Realtors spokeswoman Lotus Lou denied any connection between the two events. Wednesday’s legal opinion from the Franchise Tax Board stemmed from a September clarification on the issue by the IRS, she said.
“The two did not have any relation to each other,” Lou said.
In her legal opinion, Franchise Tax Board chief counsel Jozel Brunett cited the clarification by the IRS that forgiven debt after a home is sold for less than the amount owed on it should not be treated as taxable income.
“This is welcome news for Californians who have had to short sell their homes this year,” Board of Equalization member George Runner said in a statement. “We learned last month they wouldn’t face a federal tax penalty. We now know they won’t face a state tax hit either.”
In the same statement, California of Realtors President Kevin Brown praised the “recent clarifications” as protecting “distressed homeowners from debt relief income tax associated with a short sale in California.”

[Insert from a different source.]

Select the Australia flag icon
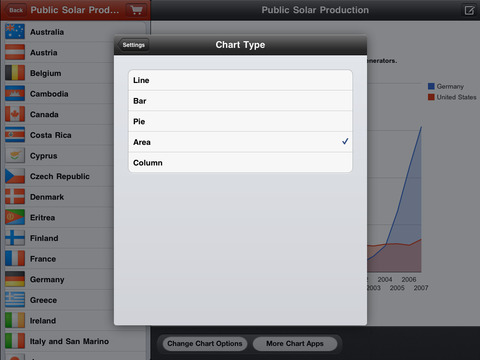 point(15,32)
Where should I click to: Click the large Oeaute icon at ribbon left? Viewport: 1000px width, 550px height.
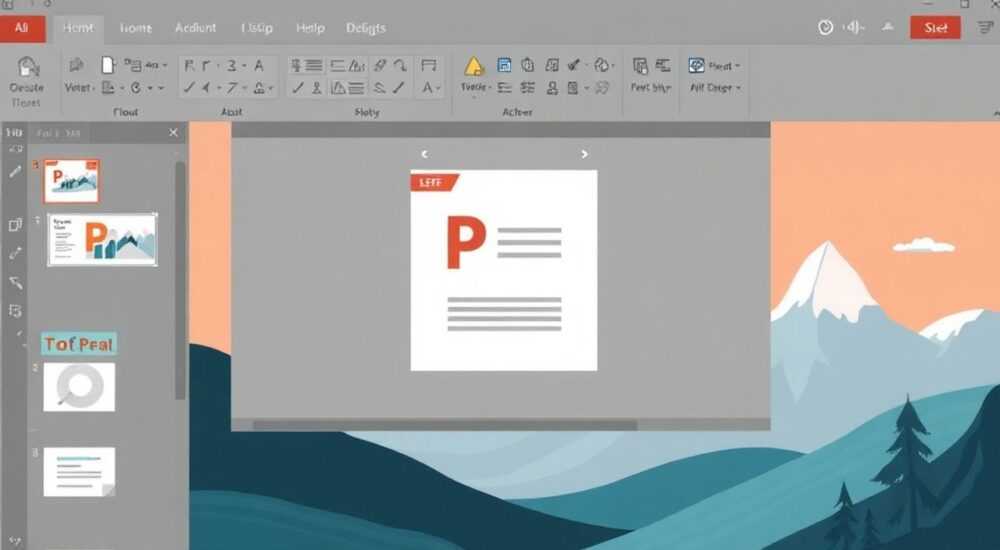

The Franchise Tax Board is separate from the Board of Equalization, another tax board. Its three members are Controller John Chiang, Board of Equalization chairman Jerome Horton, and state Finance Director Michael Cohen, who answers to Gov. Jerry Brown. All are Democrats.
Such an administrative fix was never mentioned as a possibility during a legislative fight over the issue that spilled into a heated Senate campaign.
The Realtors lobbied heavily this year for legislation that would extend the 2012 state tax benefit for short sales. Supporters said it would put the state on the same page as the IRS, which has said that it does not view mortgage debt forgiveness as federal taxable income.
But Senate Bill 30 stalled after Senate Democrats linked the bill to another measure strongly opposed by the Realtors: Senate Bill 391, which would impose a $75 fee on real-estate transactions to raise money for affordable housing projects. Both bills are pending in the Assembly.
The animosity grew as the Realtors injected hundreds of thousands of dollars into last summer’s special election in the Central Valley’s 16th Senate District. The money either attacked Democrat Leticia Perez or supported Republican Andy Vidak, who won
“We are not convinced that ‘one-party control’ of the Legislature can or will produce effective policy development for California,” association president Don Faught wrote in a July email to The Bee.
Senate President Pro Tem Darrell Steinberg accused the Realtors of “scorched-earth” tactics.
This week’s mega-donation might ease some of those hard feelings. It comes as the Realtors have contributed the election-cycle maximum of $8,200 to several California lawmakers on both sides of the aisle.